AMPS: Adaptive Modality Preference Steering via Functional Entropy
arXiv:2602.12533v1 Announce Type: new Abstract: Multimodal Large Language Models (MLLMs) often exhibit significant modality preference, which is a tendency to favor one modality over another. Depending on the input, they may over-rely on linguistic priors relative to visual evidence, or conversely over-attend to visually salient but facts in textual contexts. Prior work has applied a uniform steering intensity to adjust the modality preference of MLLMs. However, strong steering can impair standard inference and increase error rates, whereas weak steering is often ineffective. In addition, because steering sensitivity varies substantially across multimodal instances, a single global strength is difficult to calibrate. To address this limitation with minimal disruption to inference, we introduce an instance-aware diagnostic metric that quantifies each modality's information contribution and reveals sample-specific susceptibility to steering. Building on these insights, we propose a scal
arXiv:2602.12533v1 Announce Type: new Abstract: Multimodal Large Language Models (MLLMs) often exhibit significant modality preference, which is a tendency to favor one modality over another. Depending on the input, they may over-rely on linguistic priors relative to visual evidence, or conversely over-attend to visually salient but facts in textual contexts. Prior work has applied a uniform steering intensity to adjust the modality preference of MLLMs. However, strong steering can impair standard inference and increase error rates, whereas weak steering is often ineffective. In addition, because steering sensitivity varies substantially across multimodal instances, a single global strength is difficult to calibrate. To address this limitation with minimal disruption to inference, we introduce an instance-aware diagnostic metric that quantifies each modality's information contribution and reveals sample-specific susceptibility to steering. Building on these insights, we propose a scaling strategy that reduces steering for sensitive samples and a learnable module that infers scaling patterns, enabling instance-aware control of modality preference. Experimental results show that our instance-aware steering outperforms conventional steering in modulating modality preference, achieving effective adjustment while keeping generation error rates low.
Executive Summary
The article 'AMPS: Adaptive Modality Preference Steering via Functional Entropy' addresses the challenge of modality preference in Multimodal Large Language Models (MLLMs), which tend to favor one modality over another, leading to potential inaccuracies. The authors introduce an instance-aware diagnostic metric to quantify each modality's information contribution and propose a scaling strategy that adjusts steering intensity based on sample sensitivity. This adaptive approach aims to balance modality preference without impairing standard inference or increasing error rates. Experimental results demonstrate the effectiveness of this method in modulating modality preference while maintaining low error rates.
Key Points
- ▸ MLLMs exhibit significant modality preference, favoring one modality over another.
- ▸ Uniform steering intensity can impair inference and increase error rates.

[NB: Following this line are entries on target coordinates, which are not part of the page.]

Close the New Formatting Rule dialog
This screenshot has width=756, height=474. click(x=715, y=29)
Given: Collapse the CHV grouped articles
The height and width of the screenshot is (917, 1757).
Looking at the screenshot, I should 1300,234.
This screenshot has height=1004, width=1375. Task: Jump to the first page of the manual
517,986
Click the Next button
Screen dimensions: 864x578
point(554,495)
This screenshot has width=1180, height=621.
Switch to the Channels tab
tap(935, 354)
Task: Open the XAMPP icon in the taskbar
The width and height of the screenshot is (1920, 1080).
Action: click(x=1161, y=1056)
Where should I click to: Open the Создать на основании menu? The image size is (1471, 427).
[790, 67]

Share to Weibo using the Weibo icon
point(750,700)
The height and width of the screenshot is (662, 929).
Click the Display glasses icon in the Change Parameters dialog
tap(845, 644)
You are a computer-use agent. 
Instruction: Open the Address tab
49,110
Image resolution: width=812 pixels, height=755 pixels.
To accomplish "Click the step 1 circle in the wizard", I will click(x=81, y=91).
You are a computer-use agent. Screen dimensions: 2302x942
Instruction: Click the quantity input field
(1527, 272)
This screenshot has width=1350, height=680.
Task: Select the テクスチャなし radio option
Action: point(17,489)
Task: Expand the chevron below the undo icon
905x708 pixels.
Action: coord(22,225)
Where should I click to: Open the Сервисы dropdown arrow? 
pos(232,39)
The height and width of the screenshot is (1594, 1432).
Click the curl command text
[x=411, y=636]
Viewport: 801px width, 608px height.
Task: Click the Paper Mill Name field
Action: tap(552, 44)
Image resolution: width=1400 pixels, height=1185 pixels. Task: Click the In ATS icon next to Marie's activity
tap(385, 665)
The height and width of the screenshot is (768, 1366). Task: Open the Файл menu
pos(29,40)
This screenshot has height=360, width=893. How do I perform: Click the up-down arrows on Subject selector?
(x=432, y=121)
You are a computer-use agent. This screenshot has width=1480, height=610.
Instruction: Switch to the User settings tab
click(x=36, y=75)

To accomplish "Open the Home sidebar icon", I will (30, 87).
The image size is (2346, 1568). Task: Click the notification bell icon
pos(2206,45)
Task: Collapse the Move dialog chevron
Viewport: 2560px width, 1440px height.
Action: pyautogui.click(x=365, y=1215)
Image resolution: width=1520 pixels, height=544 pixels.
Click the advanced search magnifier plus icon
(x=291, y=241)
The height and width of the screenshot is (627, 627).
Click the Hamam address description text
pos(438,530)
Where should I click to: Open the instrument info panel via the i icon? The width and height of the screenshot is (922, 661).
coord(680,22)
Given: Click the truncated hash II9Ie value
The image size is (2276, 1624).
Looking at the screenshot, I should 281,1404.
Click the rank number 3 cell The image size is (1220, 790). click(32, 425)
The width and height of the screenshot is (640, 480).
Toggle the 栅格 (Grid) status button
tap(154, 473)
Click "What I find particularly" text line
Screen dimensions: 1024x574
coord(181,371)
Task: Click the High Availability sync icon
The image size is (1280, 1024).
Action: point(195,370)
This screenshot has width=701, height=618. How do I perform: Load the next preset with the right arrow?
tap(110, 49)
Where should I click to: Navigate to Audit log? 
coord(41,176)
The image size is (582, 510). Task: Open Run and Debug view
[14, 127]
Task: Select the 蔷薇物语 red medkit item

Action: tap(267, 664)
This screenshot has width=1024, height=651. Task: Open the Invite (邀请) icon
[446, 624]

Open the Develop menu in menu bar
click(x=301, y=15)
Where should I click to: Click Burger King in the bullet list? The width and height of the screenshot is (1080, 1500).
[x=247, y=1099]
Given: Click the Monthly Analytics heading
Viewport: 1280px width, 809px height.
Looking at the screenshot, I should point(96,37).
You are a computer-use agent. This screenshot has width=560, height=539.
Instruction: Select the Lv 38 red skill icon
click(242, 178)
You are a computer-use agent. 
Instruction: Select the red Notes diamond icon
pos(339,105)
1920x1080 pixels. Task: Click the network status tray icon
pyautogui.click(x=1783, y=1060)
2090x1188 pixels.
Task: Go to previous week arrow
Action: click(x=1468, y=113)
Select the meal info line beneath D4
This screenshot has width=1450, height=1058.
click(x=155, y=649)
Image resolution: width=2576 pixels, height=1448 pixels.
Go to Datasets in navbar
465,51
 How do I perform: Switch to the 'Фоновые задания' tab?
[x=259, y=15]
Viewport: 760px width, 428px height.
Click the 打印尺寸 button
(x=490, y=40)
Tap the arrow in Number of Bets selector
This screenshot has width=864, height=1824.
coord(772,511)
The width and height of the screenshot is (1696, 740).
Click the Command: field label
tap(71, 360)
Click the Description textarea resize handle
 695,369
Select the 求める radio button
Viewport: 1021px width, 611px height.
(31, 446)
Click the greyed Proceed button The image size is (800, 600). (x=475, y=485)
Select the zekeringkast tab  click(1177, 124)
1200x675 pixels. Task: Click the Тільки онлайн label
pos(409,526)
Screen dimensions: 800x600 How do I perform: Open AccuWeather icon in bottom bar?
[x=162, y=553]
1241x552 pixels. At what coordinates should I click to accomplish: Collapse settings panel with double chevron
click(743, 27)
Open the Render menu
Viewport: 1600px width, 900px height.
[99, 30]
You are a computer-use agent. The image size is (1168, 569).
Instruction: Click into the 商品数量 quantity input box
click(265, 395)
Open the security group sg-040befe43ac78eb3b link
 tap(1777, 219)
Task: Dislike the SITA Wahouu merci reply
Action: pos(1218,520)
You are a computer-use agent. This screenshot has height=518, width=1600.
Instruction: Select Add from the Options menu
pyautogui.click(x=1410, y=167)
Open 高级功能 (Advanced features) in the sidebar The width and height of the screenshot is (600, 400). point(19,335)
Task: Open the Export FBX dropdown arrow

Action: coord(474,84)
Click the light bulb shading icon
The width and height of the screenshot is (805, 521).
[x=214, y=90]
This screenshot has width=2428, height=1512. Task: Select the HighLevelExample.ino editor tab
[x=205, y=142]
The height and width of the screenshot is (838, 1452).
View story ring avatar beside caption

- ▸ The authors propose an instance-aware diagnostic metric to quantify modality information contribution.
- ▸ A scaling strategy and learnable module are introduced to adjust steering intensity based on sample sensitivity.
- ▸ Experimental results show improved modulation of modality preference with low error rates.
Merits
Adaptive Steering
The adaptive steering mechanism allows for fine-tuned control over modality preference, reducing the risk of over-reliance on a single modality.
Instance-Aware Metric
The introduction of an instance-aware diagnostic metric provides a more nuanced understanding of modality contributions, enabling more effective steering.
Experimental Validation
The experimental results validate the effectiveness of the proposed method, demonstrating improved performance in modulating modality preference while maintaining low error rates.
Demerits
Complexity
The proposed method introduces additional complexity to the model, which may require significant computational resources and expertise to implement effectively.
Generalizability
The effectiveness of the method may vary across different types of multimodal data, and further research is needed to ensure its generalizability.
Implementation Challenges
The practical implementation of the learnable module and scaling strategy may pose challenges, particularly in real-world applications where data diversity is high.
Expert Commentary
The article presents a significant advancement in the field of multimodal learning by addressing the critical issue of modality preference in MLLMs. The introduction of an instance-aware diagnostic metric and adaptive steering mechanism represents a sophisticated approach to balancing modality contributions, which is essential for improving model accuracy and reliability. The experimental results provide strong evidence of the method's effectiveness, demonstrating its potential to enhance the performance of MLLMs in various applications. However, the complexity and implementation challenges associated with the proposed method warrant further investigation. Future research should focus on simplifying the implementation process and ensuring the generalizability of the method across diverse multimodal datasets. Additionally, the ethical implications of adaptive steering in multimodal models should be carefully considered, particularly in applications where model transparency and fairness are paramount.
Recommendations
- ✓ Further research should explore the scalability and generalizability of the proposed method across different types of multimodal data and applications.
- ✓ Efforts should be made to simplify the implementation of the learnable module and scaling strategy to facilitate broader adoption in practical settings.